Sob essa perspectiva, a exigência de tentativa de solução extrajudicial pode ser compreendida como mecanismo de incentivo à autocomposição e de racionalização do sistema de justiça, principalmente em demandas repetitivas e de baixa complexidade.
A relevância do tema em discussão se acentua diante do fato de que, segundo dados do CNJ, atualmente 8 dos 20 maiores litigantes do país são instituições bancárias. Esses dados, disponíveis no painel oficial de litigância do CNJ (https://justica-em-numeros.cnj.jus.br/painel-litigantes/), evidenciam que o setor bancário figura entre os principais demandados no Judiciário brasileiro. Trata-se, portanto, de segmento diretamente impactado pela judicialização em massa de demandas que, em muitos casos, poderiam ser resolvidas na via administrativa.
O que se verifica é que parcela expressiva dos consumidores ajuíza ações judiciais sem sequer buscar previamente uma solução extrajudicial, revelando um uso muitas vezes instrumental e até predatório do Judiciário. Isso prejudica significativamente as instituições financeiras, que se veem compelidas a mobilizar estrutura técnica e jurídica para responder a milhares de demandas de baixa complexidade, muitas das quais sequer existiriam caso fosse oportunizada uma composição prévia.
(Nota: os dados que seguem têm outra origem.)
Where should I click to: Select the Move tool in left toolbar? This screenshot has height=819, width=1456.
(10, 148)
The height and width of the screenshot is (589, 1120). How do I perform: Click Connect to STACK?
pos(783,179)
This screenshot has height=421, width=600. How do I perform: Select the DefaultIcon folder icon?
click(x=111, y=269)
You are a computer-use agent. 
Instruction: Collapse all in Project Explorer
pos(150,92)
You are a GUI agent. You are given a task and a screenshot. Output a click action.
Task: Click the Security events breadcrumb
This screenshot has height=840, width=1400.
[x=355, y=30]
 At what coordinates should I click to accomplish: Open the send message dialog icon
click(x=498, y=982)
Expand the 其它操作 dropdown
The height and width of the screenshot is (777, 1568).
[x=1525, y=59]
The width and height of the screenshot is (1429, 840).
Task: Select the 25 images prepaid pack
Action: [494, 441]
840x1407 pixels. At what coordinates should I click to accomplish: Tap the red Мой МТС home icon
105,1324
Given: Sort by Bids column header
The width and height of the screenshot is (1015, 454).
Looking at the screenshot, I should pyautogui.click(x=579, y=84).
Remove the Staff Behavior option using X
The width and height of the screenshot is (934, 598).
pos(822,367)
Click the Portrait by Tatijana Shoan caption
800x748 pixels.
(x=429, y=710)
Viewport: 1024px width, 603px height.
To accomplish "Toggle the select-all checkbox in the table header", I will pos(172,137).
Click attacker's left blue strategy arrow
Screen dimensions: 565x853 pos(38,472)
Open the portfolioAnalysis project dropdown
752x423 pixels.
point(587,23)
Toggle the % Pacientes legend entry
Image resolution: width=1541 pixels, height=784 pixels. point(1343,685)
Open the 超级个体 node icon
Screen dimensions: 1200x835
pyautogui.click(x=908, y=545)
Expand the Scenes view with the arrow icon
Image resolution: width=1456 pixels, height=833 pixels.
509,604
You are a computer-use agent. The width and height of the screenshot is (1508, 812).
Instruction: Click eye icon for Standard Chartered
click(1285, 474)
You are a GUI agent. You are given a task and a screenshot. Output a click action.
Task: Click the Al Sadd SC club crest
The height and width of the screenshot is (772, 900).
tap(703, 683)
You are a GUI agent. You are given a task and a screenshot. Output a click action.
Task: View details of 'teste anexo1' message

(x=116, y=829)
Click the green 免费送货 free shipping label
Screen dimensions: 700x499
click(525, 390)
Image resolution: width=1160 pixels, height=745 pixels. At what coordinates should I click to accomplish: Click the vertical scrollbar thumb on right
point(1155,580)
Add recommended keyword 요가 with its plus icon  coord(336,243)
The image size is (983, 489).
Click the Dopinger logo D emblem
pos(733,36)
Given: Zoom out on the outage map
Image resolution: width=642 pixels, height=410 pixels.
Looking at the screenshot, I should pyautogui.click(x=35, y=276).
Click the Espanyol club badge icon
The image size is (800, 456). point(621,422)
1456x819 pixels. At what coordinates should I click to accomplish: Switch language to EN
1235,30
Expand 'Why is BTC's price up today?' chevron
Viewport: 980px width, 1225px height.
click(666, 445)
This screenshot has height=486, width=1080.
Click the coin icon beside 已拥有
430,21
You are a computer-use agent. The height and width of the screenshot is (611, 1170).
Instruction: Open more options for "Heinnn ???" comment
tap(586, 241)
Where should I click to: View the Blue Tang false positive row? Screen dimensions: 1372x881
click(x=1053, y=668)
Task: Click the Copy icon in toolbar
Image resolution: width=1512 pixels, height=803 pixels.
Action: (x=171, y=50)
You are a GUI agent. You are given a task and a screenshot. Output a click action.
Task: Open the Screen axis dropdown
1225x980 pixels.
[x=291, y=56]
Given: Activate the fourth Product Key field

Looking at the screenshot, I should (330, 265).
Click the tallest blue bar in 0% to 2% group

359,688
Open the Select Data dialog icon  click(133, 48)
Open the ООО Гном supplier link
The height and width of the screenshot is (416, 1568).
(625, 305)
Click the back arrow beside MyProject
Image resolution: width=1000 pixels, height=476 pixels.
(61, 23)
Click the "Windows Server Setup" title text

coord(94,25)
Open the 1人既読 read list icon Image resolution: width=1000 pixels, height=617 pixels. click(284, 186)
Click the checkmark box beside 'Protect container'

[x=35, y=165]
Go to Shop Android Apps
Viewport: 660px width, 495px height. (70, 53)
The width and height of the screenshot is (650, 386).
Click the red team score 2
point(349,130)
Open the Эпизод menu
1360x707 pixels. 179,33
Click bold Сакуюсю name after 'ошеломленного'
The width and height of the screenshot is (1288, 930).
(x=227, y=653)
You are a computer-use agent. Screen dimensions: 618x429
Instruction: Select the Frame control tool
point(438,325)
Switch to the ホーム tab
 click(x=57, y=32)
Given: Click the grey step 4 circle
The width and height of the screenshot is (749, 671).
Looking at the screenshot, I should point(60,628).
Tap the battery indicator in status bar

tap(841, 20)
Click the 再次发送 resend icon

Ressalte-se que as instituições financeiras, em muitos casos, possuem interesse concreto na resolução administrativa de conflitos, especialmente quando envolvem falhas operacionais ou cobranças indevidas. A exigência de tentativa prévia de autocomposição, nesse contexto, além de juridicamente justificável, pode representar um mecanismo eficaz de filtragem da litigância excessiva.
Portanto, a definição, pelo STJ, sobre essa exigência como condição ao reconhecimento do interesse de agir, tende a produzir impacto direto na redução do ajuizamento de ações repetitivas e na racionalização da atividade jurisdicional, especialmente no que se refere ao setor bancário, um dos mais demandados no país.
Marina Rocha Farias
Head da área de Resolução de Conflitos do FAS Advogados.